Simulated melt rates for the Totten and Dalton ice shelves
- 1Institute for Marine and Antarctic Studies, University of Tasmania, Private Bag 129, Hobart, Tasmania 7001, Australia
- 2Antarctic Climate & Ecosystems Cooperative Research Centre, University of Tasmania, Private Bag 80, Hobart, Tasmania 7001, Australia
- 3Australian Antarctic Division, Channel Highway, Kingston, Tasmania 7050, Australia
Abstract. The Totten Glacier is rapidly losing mass. It has been suggested that this mass loss is driven by changes in oceanic forcing; however, the details of the ice–ocean interaction are unknown. Here we present results from an ice shelf–ocean model of the region that includes the Totten, Dalton and Moscow University ice shelves, based on the Regional Oceanic Modeling System for the period 1992–2007. Simulated area-averaged basal melt rates (net basal mass loss) for the Totten and Dalton ice shelves are 9.1 m ice yr−1 (44.5 Gt ice yr−1) and 10.1 m ice yr−1 (46.6 Gt ice yr−1), respectively. The melting of the ice shelves varies strongly on seasonal and interannual timescales. Basal melting (mass loss) from the Totten ice shelf spans a range of 5.7 m ice yr−1 (28 Gt ice yr−1) on interannual timescales and 3.4 m ice yr−1 (17 Gt ice yr−1) on seasonal timescales.

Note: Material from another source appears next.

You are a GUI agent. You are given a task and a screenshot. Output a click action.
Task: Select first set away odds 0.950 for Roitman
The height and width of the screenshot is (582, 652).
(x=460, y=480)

This study links basal melt of the Totten and Dalton ice shelves to warm water intrusions across the continental shelf break and atmosphere–ocean heat exchange. Totten ice shelf melting is high when the nearby Dalton polynya interannual strength is below average, and vice versa. Melting of the Dalton ice shelf is primarily controlled by the strength of warm water intrusions across the Dalton rise and into the ice shelf cavity. During periods of strong westward coastal current flow, Dalton melt water flows directly under the Totten ice shelf further reducing melting. This is the first such modelling study of this region to provide a valuable framework for directing future observational and modelling efforts.